* **AIM OF THE EXERCISE**
Pull out each line of the records holding the string "Task".

* **GIVEN ENTRIES**
------
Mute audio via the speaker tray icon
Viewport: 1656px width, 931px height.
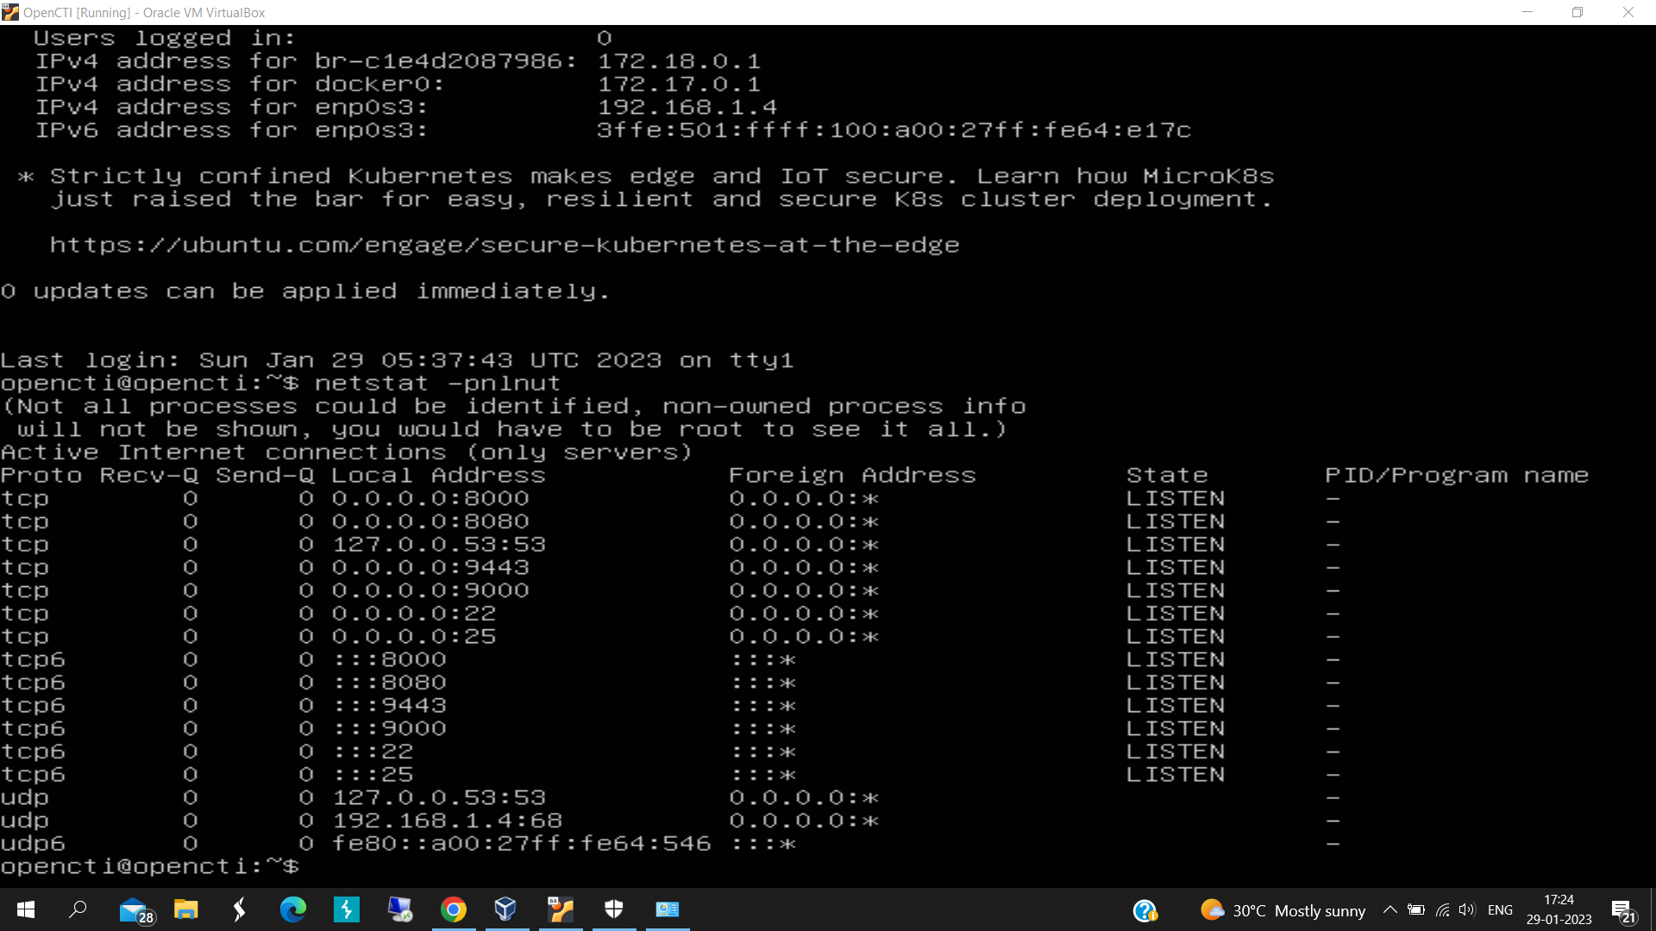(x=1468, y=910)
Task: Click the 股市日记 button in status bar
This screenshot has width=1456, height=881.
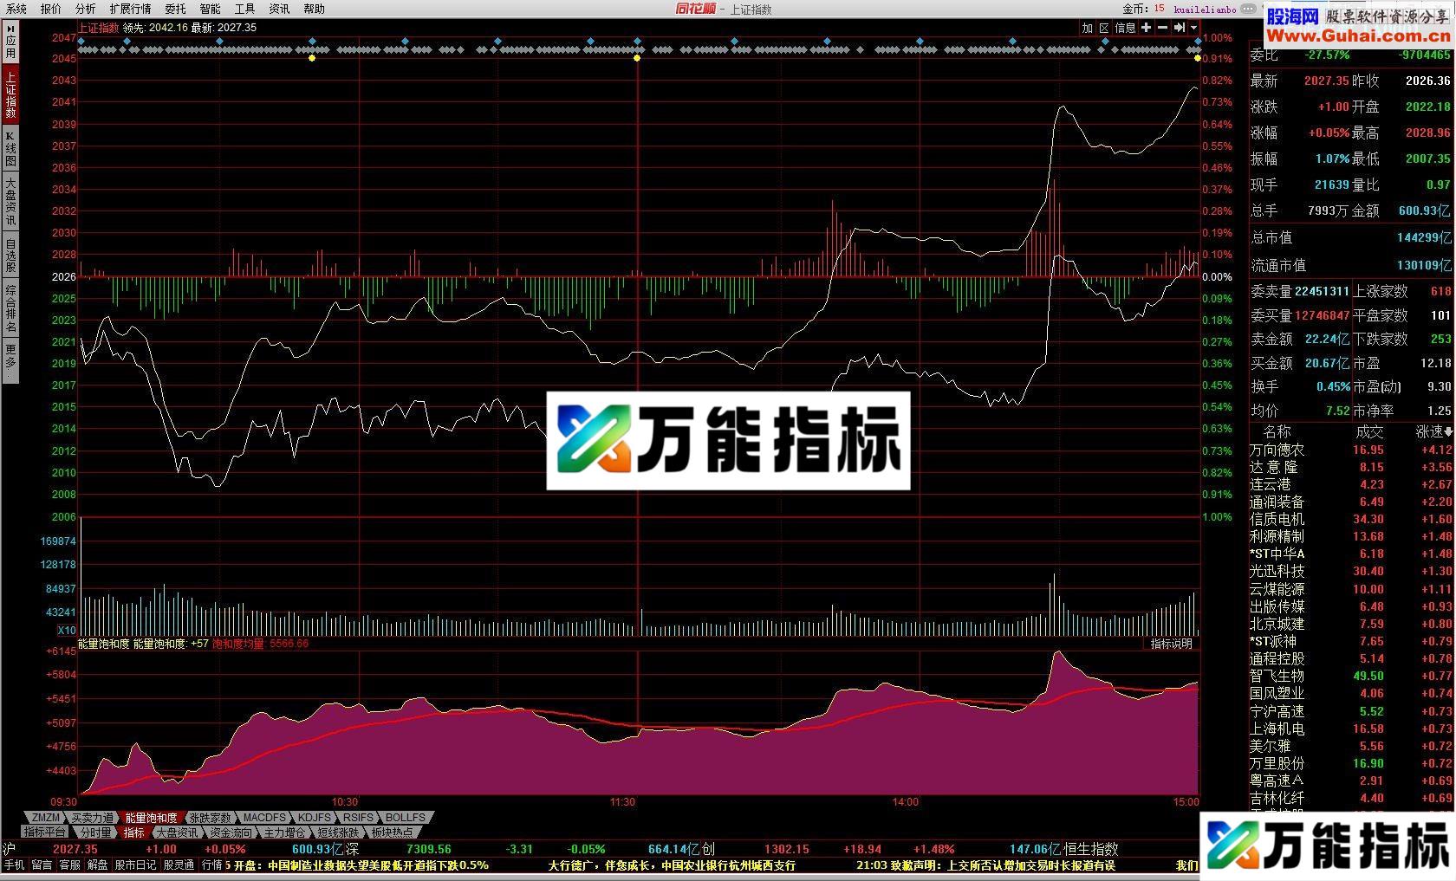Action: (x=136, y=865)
------
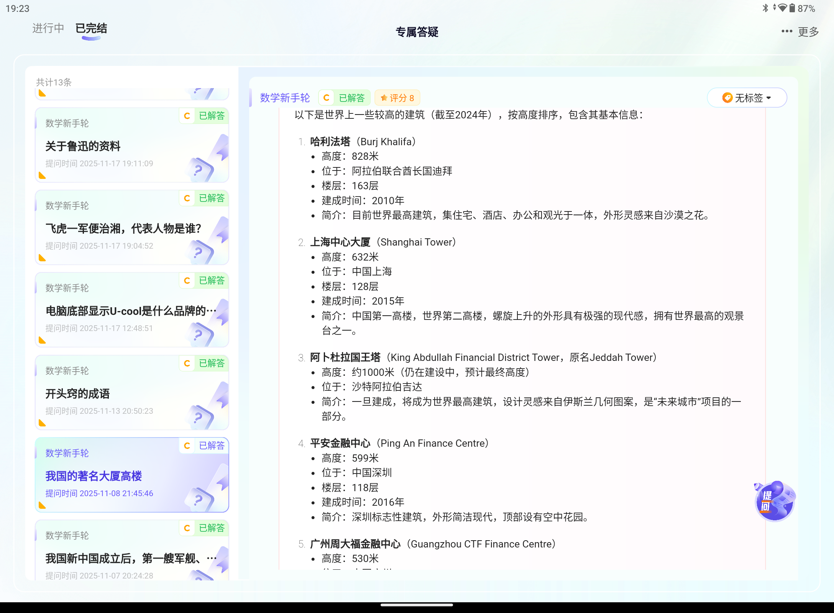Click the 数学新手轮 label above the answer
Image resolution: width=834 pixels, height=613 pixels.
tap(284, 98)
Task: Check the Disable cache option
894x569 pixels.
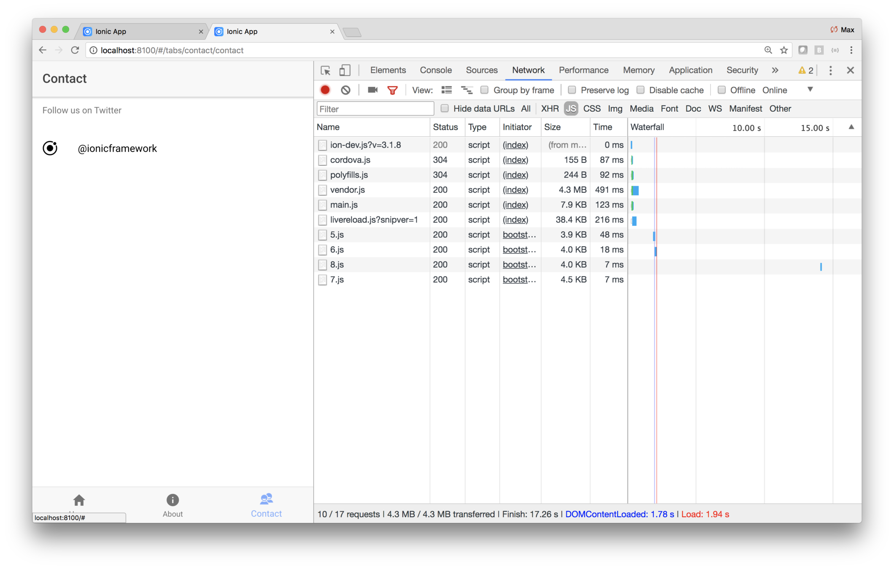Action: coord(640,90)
------
* **REPLY**
Task: Click the 股市日记 button in status bar
Task: Check the Disable cache option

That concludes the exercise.